§ **What to work on**: Continue the RV winterizing guide below, starting after its last sentence and leaving aside the data that follows it.

§ **Reading text**:
=-=-=-=-=

“A Comprehensive Guide to Winterizing Your RV: Step-by-Step Instructions and Must-Have Supplies


As the winter chill sets in, it’s time to give your RV the care it deserves to brave the freezing temperatures. Winterizing is a crucial process that involves more than just draining the water tanks. In this comprehensive guide, we’ll take you through each step, providing detailed instructions and highlighting the essential supplies you’ll need.

Empty Water Tanks:

• Locate the drain valves for the fresh water and gray/black water tanks.
• Open the valves and let gravity drain the water from the tanks.
• It’s a good idea to do this at a designated dump station to properly dispose of wastewater.
Why It Matters: Starting with an empty fresh water tank is the foundation of effective winterization. A dry tank means the antifreeze can work its magic without dilution, providing robust protection against freezing temperatures. It’s like giving your RV a clean slate to face the winter with resilience and readiness. So, ensure your tank is thoroughly drained, and you’re on your way to winning the winterization war!

=-=-=-=-=

§ **Data extract**:
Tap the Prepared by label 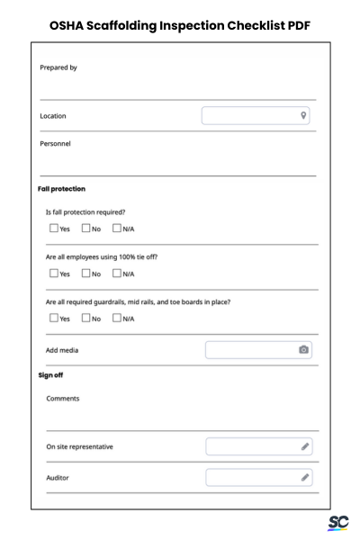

=-=-=-=-=

§ **Task output**:
Bypass the Water Heater:

• Find the water heater, usually located on the exterior of the RV.
• The bypass valve is typically near the water heater.
• Using a water heater bypass kit, configure the valves to divert water away from the water heater, preventing it from filling with antifreeze.
Why It Matters: Bypassing the water heater during winterization serves a dual purpose. First and foremost, it conserves your precious antifreeze, ensuring it’s used where needed most. Secondly, it protects the water heater from unnecessary exposure to chemicals, prolonging its life and functionality. Think of it as giving your water heater a winter vacation—safe, dry, and ready to resume duty when the temperatures rise again

Flush the System with Compressed Air:

• Connect an air compressor to the RV’s city water inlet using a blowout plug.
• Set the compressor to a low pressure, around 30-40 psi.
• Open each faucet and fixture inside the RV one at a time, starting from the highest point and working your way down.
• Also, don’t forget to flush the toilet and open any exterior shower or water connections.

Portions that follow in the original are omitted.